Ben Singer, a transgender person and activist, said: "We don't want this to happen again. We're sick of it. We're concerned police may not have inspected this thoroughly."

But Police Homicide Capt. Charles Bloom defended the investigation.

"Just because we haven't put it in the category of homicide doesn't mean we're not investigating it," he said.

The night she died, Morris had been at Key West, a bar on Juniper Street near Locust in the so-called "Gayborhood." Although she was usually not a heavy drinker, she overdid it that night. Early on Dec. 22, she collapsed on the street outside the bar.

Passing police officers helped her up and offered to drive her to her home in West Philadelphia, police said. She agreed, but after going a few blocks she asked to be let out, they said.

Cops let her out on Walnut Street near 15th, at about 3:25 a.m.

About five minutes later, motorists passing by found her lying a block away in the street with a head injury.

She died on Christmas Eve.

Police Homicide Capt. Thomas Lippo said detectives continue to investigate, but haven't found anyone who witnessed what happened to Morris.

"We don't know what happened from the time she got out of the car and walked a block," he said.

Although born Robert Morris, she long ago became Nizah, said Morris' grief-stricken mother and sister. She took female hormones, had breast implants and wore female clothing, although she had not had surgery to alter her genitalia.

She hated boys' toys even as a little kid, said her sister, Andrea Dhunna. Morris would reject G.I. Joes as Christmas presents.

"It started when she was in the sixth grade," said her mother. "By the time she was 21, she was taking female hormones."

"She used to give us pointers on makeup and how to dress," said Dhunna.

Nizah was a name she gave herself, years ago.

Morris' mother and sister said they always loved her for who she was.

"We get so into character that the birth name, we bury," said Jaci Adams, a longtime friend who is also transgender.

Another friend, Joyce Brandon, who also "used to be a transgender," knew Morris since the '80s, when she was making the transition to a female life. "It was very hard then," Brandon said.

After years of confusion and some hard partying, Morris "did calm down a lot," Brandon said.

In fact, in recent years, Morris seemed to have found peace.

"At the time of her death," Adams said, "she had spun her life around and done positive things with her life."

She worked at her mother's day-care center, where she was popular with the parents and kids, her mother said. And she found solace in her religion, Buddhism.

Dhunna said she had been in Alcoholics Anonymous to control her drinking.

She also loved performing in the weekly drag show at Bob and Barbara's.

Last year, she won the bar's beauty and talent pageant, making her the reigning "Miss Bob and Barbara's."

Her good looks - she was over six feet tall, with short dark hair and perfect makeup - were famed.

"To be 47 and look the way she looked, she gave us inspiration to keep going in the lifestyle," said fellow performer Tina Williams.

Morris' friends at Bob and Barbara's did a tribute show for her last week, lip-syncing Judy Garland, Eartha Kitt and Patti LaBelle.

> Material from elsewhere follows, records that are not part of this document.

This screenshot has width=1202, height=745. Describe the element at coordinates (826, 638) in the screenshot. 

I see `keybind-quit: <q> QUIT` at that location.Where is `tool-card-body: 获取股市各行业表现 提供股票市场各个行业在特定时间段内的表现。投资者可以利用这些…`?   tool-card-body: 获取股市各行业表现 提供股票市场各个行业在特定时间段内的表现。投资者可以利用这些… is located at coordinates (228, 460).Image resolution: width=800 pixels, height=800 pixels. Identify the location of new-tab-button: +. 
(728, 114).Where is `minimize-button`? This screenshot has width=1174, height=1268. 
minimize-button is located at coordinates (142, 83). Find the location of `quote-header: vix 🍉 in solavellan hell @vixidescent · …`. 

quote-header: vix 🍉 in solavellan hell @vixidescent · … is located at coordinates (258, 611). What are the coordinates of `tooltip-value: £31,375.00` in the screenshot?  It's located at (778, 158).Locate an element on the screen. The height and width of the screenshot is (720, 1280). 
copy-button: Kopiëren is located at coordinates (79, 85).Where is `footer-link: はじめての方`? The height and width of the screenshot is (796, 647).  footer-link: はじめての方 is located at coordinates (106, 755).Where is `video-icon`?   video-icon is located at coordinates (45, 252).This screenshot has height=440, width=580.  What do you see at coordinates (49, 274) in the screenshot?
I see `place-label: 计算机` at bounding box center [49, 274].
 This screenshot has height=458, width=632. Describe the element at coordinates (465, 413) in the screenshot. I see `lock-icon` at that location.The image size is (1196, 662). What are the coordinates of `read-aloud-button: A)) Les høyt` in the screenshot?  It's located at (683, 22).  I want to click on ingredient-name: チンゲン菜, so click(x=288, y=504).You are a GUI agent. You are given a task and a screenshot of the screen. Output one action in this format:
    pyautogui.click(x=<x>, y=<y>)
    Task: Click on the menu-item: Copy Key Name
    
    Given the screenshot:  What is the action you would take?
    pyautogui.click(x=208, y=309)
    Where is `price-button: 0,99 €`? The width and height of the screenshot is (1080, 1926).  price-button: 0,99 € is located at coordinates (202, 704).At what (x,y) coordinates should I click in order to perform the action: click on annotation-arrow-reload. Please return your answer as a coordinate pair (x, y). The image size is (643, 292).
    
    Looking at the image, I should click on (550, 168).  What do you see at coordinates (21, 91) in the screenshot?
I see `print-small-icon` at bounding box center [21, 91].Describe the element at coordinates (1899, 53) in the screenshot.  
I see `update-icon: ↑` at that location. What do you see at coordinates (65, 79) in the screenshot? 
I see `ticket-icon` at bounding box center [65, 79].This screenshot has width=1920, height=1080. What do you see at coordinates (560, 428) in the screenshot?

Her mother, sister and other family members sat on one side. Tears poured down Wilkins' face as one singer performed the R&B song "Stranger in My House."

Wilkins said that her daughter had performed shows for her, at home, on her birthday.

Morris' family said they're confused by some details about her death. They said that Morris had been frightened of the police and that they did not believe she would have willingly gotten into the police car. They also could not understand why she would get out where she did, since she lived miles away.

Capt. Lippo said Morris' friends helped her into the car and reassured her, according to the officers there that night.

He also noted that police have been working closely with Morris' family and friends throughout the investigation.

Members of the gay, lesbian, bisexual and transgender community said Morris may have been a homicide target because of her lifestyle.

"It could happen to any one of us," said Williams. "It's so strange that she died in such a horrendous way."